YOUR GOAL |
Pictures in the entries below are to be left out; otherwise, reproduce exactly the lines from the first through the line containing "MELGES 32 (180, 1579)".

RECORDED INFORMATION |
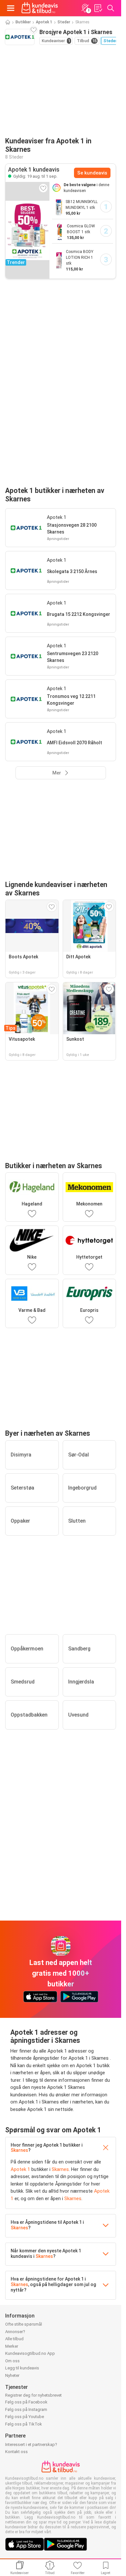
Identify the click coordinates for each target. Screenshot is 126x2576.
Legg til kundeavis (22, 2368)
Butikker (23, 22)
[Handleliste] (98, 8)
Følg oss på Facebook (26, 2402)
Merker (11, 2346)
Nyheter (12, 2375)
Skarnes (19, 2150)
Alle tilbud (14, 2338)
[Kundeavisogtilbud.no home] (39, 8)
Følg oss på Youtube (24, 2416)
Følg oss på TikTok (23, 2424)
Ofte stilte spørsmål (23, 2324)
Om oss (12, 2360)
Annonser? (15, 2331)
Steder (64, 22)
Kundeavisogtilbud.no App (30, 2353)
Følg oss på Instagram (26, 2409)
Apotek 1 (44, 22)
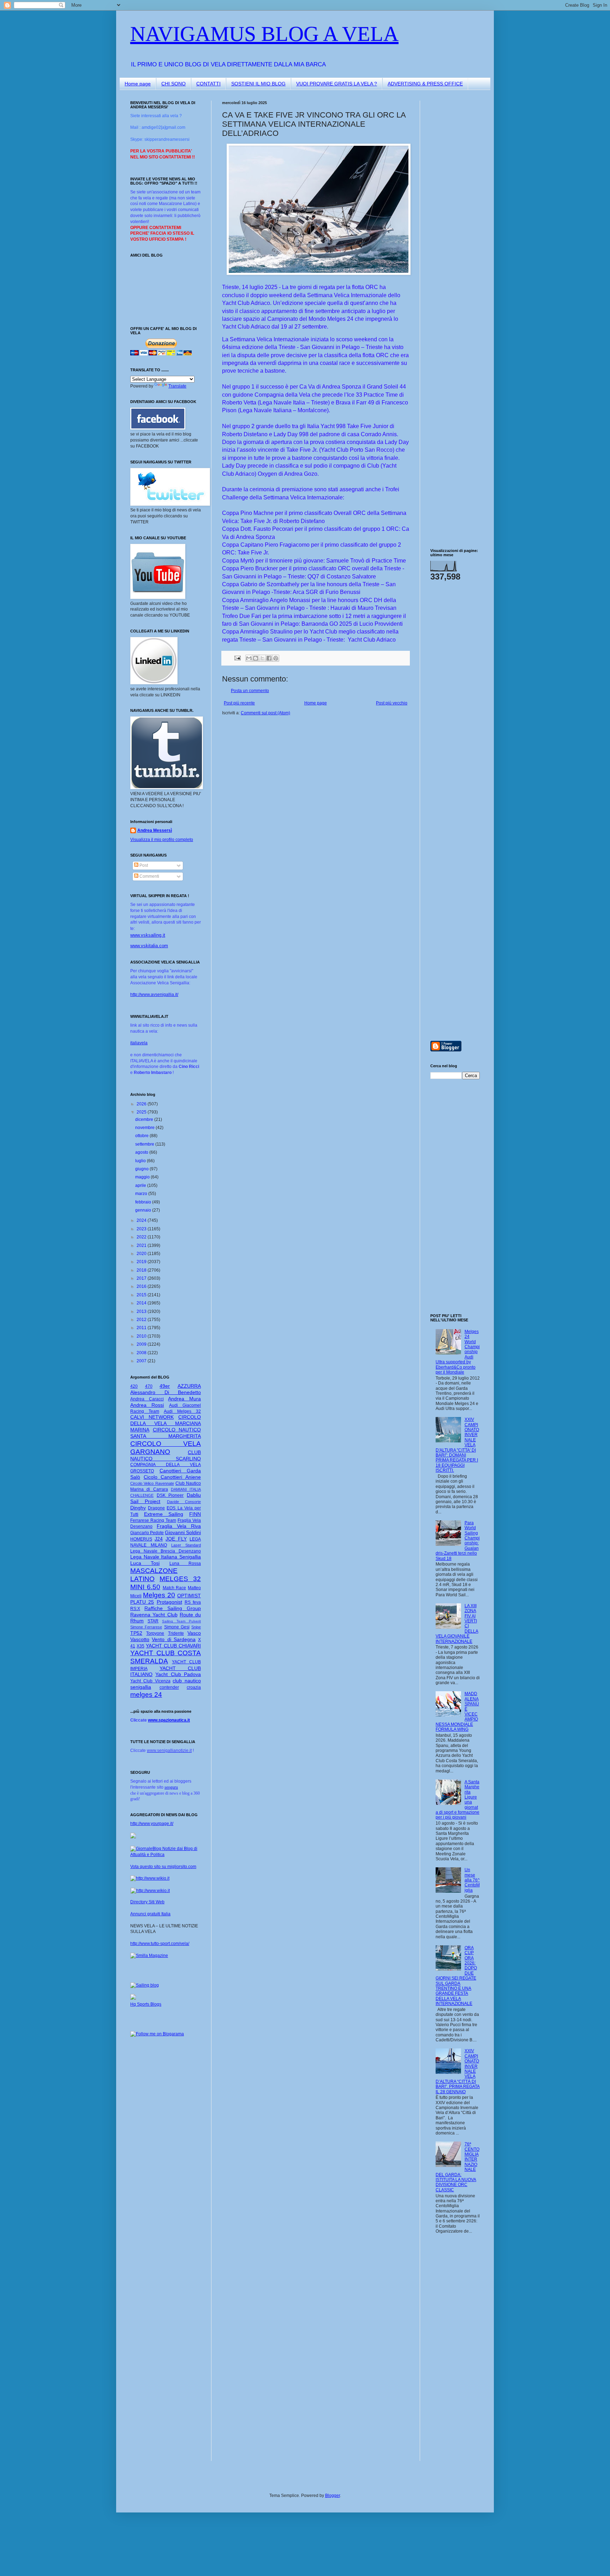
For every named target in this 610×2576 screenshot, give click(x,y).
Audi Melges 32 (182, 1411)
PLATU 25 (142, 1602)
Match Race (174, 1587)
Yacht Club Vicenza (150, 1681)
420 (134, 1386)
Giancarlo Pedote (147, 1532)
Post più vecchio (391, 703)
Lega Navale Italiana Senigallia (165, 1557)
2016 (142, 1286)
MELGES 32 (180, 1579)
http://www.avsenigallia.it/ (154, 994)
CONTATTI (208, 83)
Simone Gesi (177, 1627)
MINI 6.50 (145, 1587)
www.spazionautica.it (169, 1720)
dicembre (144, 1119)
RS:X (135, 1608)
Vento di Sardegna (174, 1639)
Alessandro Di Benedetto (165, 1392)
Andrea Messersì (154, 830)
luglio (141, 1160)
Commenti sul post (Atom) (265, 712)
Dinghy (138, 1508)
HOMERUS (141, 1539)
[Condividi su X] (262, 658)
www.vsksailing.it (147, 935)
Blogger (332, 2495)
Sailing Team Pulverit (181, 1621)
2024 (142, 1220)
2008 (142, 1352)
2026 (142, 1103)
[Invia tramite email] (248, 658)
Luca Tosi (145, 1563)
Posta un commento (250, 690)
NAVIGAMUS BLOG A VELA (264, 34)
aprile (141, 1185)
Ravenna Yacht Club (154, 1614)
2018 (142, 1270)
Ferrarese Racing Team (153, 1520)
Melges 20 (159, 1595)
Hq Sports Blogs (145, 2004)
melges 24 (146, 1694)
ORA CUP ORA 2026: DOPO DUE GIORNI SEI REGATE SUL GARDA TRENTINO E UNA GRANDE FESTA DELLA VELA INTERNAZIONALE (456, 1975)
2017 (142, 1278)
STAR (153, 1621)
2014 (142, 1303)
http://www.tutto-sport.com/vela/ (159, 1943)
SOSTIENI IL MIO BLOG (258, 83)
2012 (142, 1319)
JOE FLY (176, 1539)
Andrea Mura (184, 1398)
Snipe (196, 1627)
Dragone (156, 1508)
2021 (142, 1245)
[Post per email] (237, 657)
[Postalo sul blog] (255, 658)
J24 (159, 1539)
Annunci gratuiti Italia (150, 1913)
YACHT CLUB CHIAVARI (173, 1646)
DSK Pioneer (170, 1495)
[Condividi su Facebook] (269, 658)
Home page (138, 83)
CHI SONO (173, 83)
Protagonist (169, 1602)
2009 (142, 1344)
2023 (142, 1228)
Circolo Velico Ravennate (152, 1483)
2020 (142, 1253)
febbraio (143, 1202)
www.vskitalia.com (149, 945)
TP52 (136, 1633)
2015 (142, 1294)
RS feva (193, 1602)
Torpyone (155, 1633)
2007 (142, 1360)
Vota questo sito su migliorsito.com (163, 1866)
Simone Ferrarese (146, 1627)
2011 (142, 1327)
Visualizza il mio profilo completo (161, 839)
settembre (145, 1144)
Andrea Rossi (147, 1405)
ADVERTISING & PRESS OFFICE (425, 83)
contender (169, 1687)
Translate (177, 386)
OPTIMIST (189, 1595)
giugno (142, 1168)
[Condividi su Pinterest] (275, 658)
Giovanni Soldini (183, 1532)
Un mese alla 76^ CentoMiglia (472, 1880)
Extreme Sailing (164, 1514)
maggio (143, 1177)
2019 (142, 1261)
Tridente (176, 1633)
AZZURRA (189, 1386)
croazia (194, 1687)
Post (143, 865)
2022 (142, 1237)
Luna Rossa (185, 1563)
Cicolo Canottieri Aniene (172, 1477)
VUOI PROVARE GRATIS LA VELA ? (336, 83)
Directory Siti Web (147, 1901)
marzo (141, 1193)
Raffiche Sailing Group (172, 1608)
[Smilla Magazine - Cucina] (149, 1955)
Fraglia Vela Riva (179, 1526)
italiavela (139, 1042)
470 (148, 1386)
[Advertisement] (451, 206)
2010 (142, 1336)
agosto (142, 1152)
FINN (195, 1514)
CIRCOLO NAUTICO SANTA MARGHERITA (165, 1433)
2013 (142, 1311)
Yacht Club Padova (178, 1674)
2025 (142, 1112)
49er (165, 1386)
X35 (140, 1646)
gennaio (143, 1210)
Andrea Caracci (147, 1399)
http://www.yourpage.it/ (151, 1823)
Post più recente (239, 703)
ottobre (142, 1135)
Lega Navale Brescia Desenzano (165, 1551)
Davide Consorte (184, 1502)
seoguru (171, 1787)
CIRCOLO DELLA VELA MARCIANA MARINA (165, 1423)
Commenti (148, 876)
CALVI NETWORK (152, 1417)
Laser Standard (186, 1545)
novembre (145, 1127)
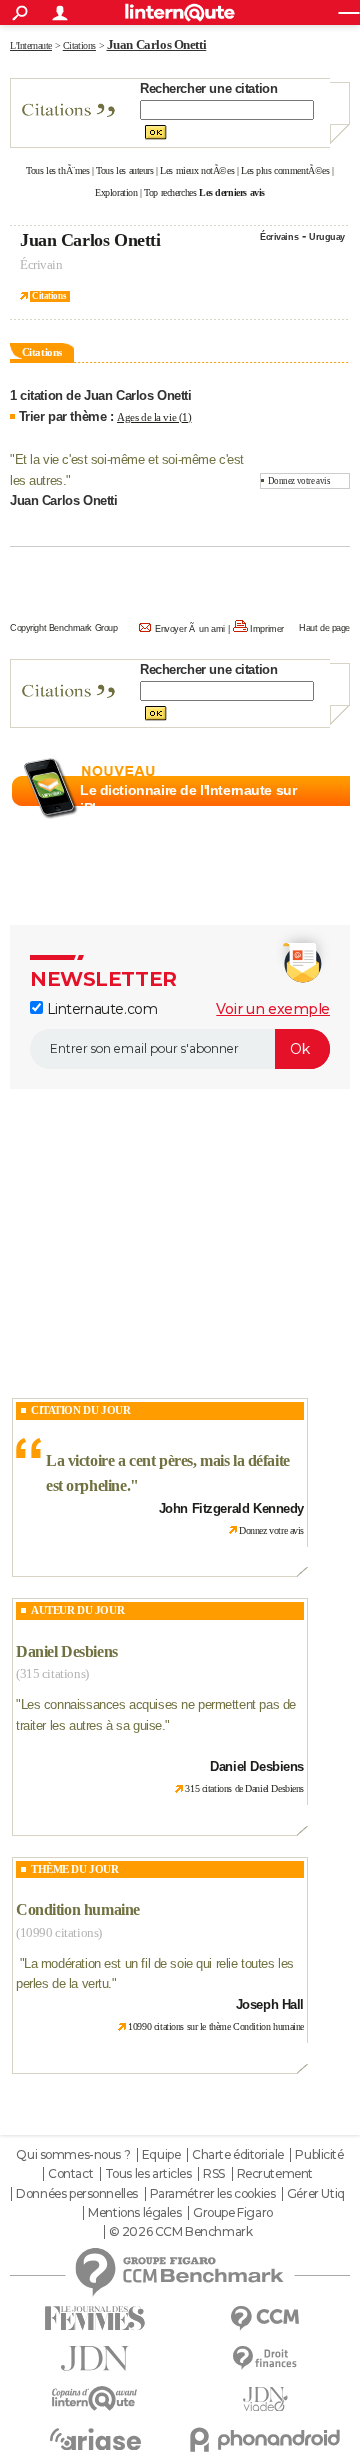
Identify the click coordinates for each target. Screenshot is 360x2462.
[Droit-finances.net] (265, 2358)
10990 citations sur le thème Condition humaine (216, 2026)
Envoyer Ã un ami (190, 629)
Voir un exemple (273, 1009)
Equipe (161, 2155)
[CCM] (265, 2318)
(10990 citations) (59, 1932)
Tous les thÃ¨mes (57, 170)
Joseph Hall (270, 2004)
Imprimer (267, 629)
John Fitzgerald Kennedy (231, 1508)
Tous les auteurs (124, 170)
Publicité (319, 2155)
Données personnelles (77, 2194)
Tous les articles (148, 2174)
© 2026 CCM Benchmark (181, 2232)
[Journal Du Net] (95, 2358)
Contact (70, 2174)
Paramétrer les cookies (213, 2194)
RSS (214, 2174)
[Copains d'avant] (95, 2398)
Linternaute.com (100, 1009)
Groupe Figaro (233, 2213)
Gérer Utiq (316, 2194)
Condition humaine (78, 1909)
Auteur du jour (77, 1610)
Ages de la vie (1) (154, 417)
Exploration (116, 192)
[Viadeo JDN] (265, 2399)
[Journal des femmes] (95, 2318)
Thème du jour (75, 1869)
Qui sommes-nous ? (73, 2155)
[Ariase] (95, 2439)
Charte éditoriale (238, 2155)
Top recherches (170, 192)
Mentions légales (134, 2213)
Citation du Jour (80, 1410)
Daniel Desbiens (67, 1651)
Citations (49, 296)
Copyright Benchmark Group (64, 628)
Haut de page (324, 628)
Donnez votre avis (299, 481)
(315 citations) (52, 1673)
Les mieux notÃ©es (197, 170)
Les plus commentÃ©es (285, 170)
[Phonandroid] (265, 2439)
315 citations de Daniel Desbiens (244, 1788)
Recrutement (275, 2174)
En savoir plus (306, 832)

RESPONSE BELOW |
Identify the click coordinates for each target. Screenshot is 126x2576.
Legg til kundeavis (22, 2368)
Butikker (23, 22)
[Handleliste] (98, 8)
Følg oss på Facebook (26, 2402)
Merker (11, 2346)
Nyheter (12, 2375)
Skarnes (19, 2150)
Alle tilbud (14, 2338)
[Kundeavisogtilbud.no home] (39, 8)
Følg oss på Youtube (24, 2416)
Følg oss på TikTok (23, 2424)
Ofte stilte spørsmål (23, 2324)
Om oss (12, 2360)
Annonser? (15, 2331)
Steder (64, 22)
Kundeavisogtilbud.no App (30, 2353)
Følg oss på Instagram (26, 2409)
Apotek 1 (44, 22)
For every named target in this 610×2576 screenshot, give click(x,y).
Audi Melges 32 (182, 1411)
PLATU 25 (142, 1602)
Match Race (174, 1587)
Yacht Club Vicenza (150, 1681)
420 (134, 1386)
Giancarlo Pedote (147, 1532)
Post più vecchio (391, 703)
Lega Navale Italiana Senigallia (165, 1557)
2016 (142, 1286)
MELGES 32 (180, 1579)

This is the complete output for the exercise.